7.7 Plotting Taylor's Series

This example shows how the limit value in a summation can be bound to a real definition. The Taylor series for sin x is given by ∑0, 4, -1^n⋅x^(2⋅n+1)÷(2⋅n+1) !ⅆn. Distributing and simplifying gives x÷1 !-x^3÷3 !+x^5÷5 !-x^7÷7 !+x^9÷9 !.

How close to sin x is the 5-term series expansion? To answer this, plot both the series and sin x. (You'll have to plot the summation using the function definition s_t(x)→∑0, 4, -1^n⋅x^(2⋅n+1)÷(2⋅n+1) !ⅆn.) The initial plot displays x and y values in the unit range and shows the two functions have identical values, but when the x axis is extended past ±5, the values of the 5-term Taylor series begin to differ.

To investigate further the effect of changing the limit of the summation, replace it with a variable that is defined elsewhere on the display.
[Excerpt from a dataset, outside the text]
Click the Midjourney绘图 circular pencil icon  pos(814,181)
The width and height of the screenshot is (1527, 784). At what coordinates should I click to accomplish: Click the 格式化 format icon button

Then plot both the series function and the variable.

These functions need to be added to the plotter:

• s_t(x)→∑0, k, -1^n⋅x^(2⋅n+1)÷(2⋅n+1) !ⅆn
• sin x
• k→4

The variable definition k→4 adjusts the number of terms in the summation. With the adjuster set to 4, the plot should look like Figure 7.13.